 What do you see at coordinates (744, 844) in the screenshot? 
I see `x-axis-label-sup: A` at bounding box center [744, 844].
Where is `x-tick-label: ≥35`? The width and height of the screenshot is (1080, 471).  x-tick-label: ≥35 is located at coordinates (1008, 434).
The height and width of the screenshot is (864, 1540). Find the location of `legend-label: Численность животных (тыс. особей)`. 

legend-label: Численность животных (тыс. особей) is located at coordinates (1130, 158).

* * *

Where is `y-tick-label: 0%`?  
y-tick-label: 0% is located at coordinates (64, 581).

...

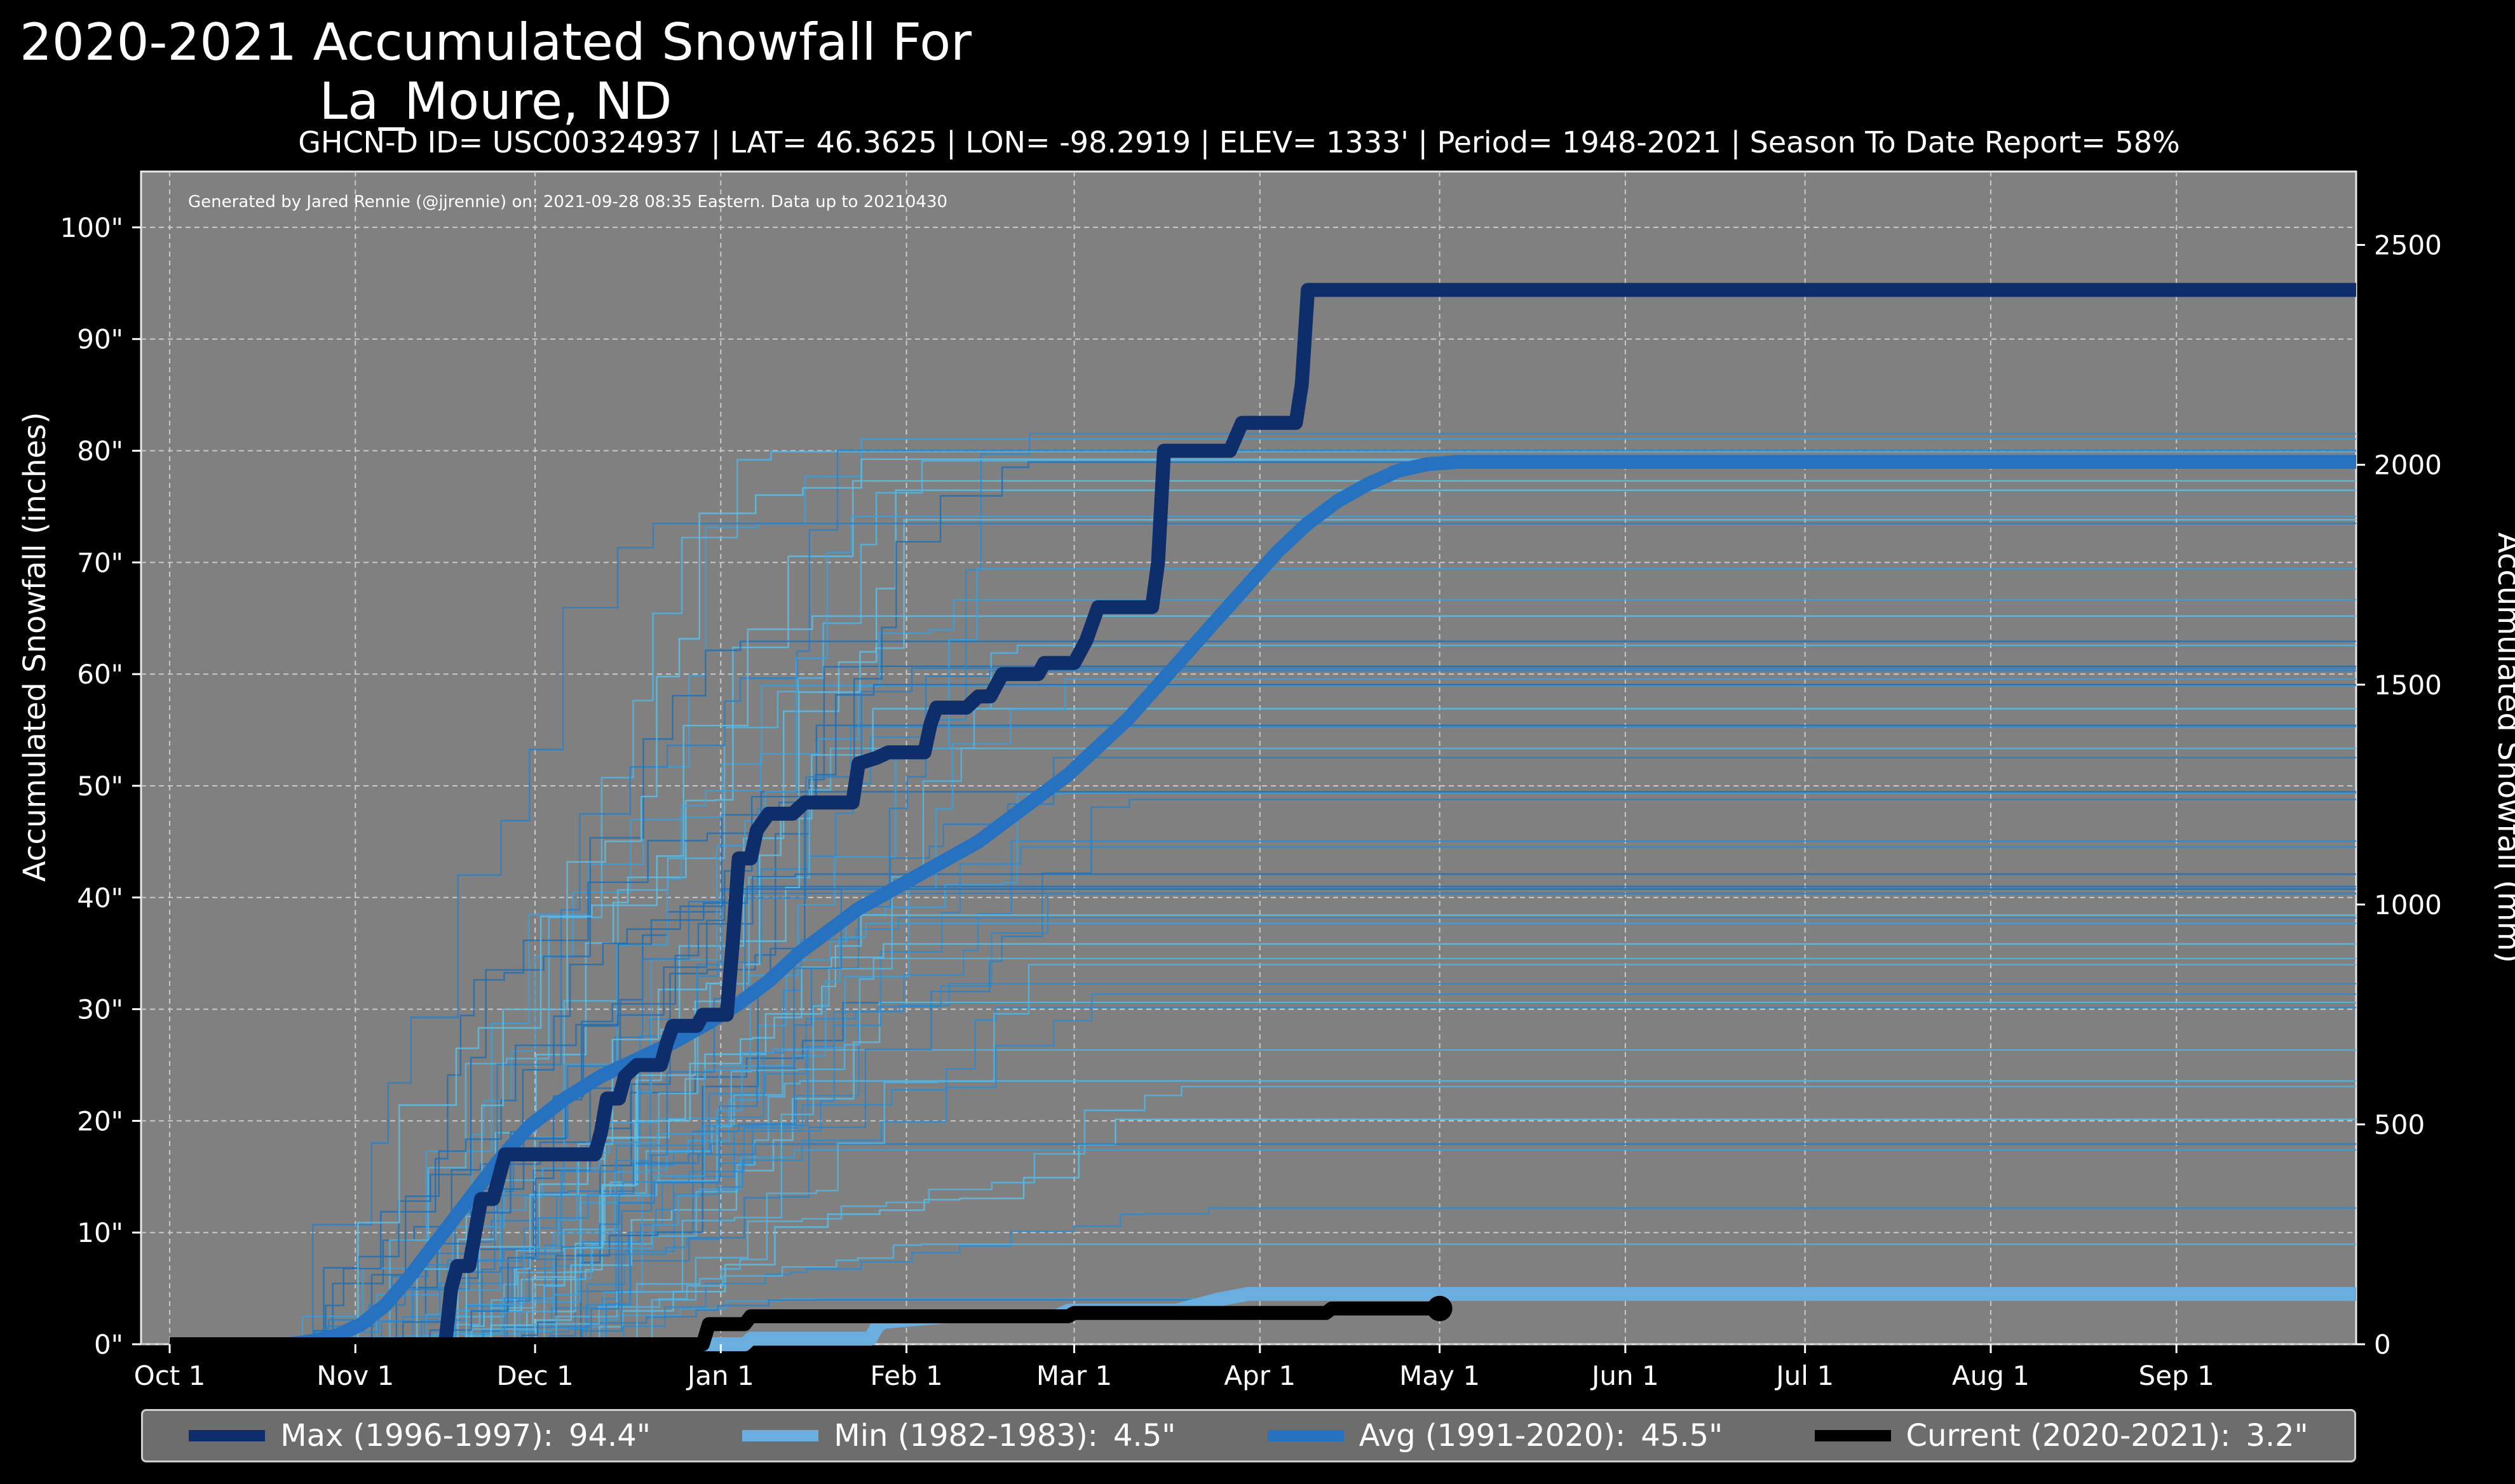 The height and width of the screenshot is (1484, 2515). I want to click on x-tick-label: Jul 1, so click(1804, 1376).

**Task item**: Edit everything from the line containing "The height and width of the screenshot is (864, 1540)." down to the line containing "legend-label: Численность животных (тыс. особей) is", replacing "Find the location of" with "Identify the position of" and keeping all else unchanged. Return only those lines.

**Task answer**:
The height and width of the screenshot is (864, 1540). Identify the position of `legend-label: Численность животных (тыс. особей)`. 

legend-label: Численность животных (тыс. особей) is located at coordinates (1130, 158).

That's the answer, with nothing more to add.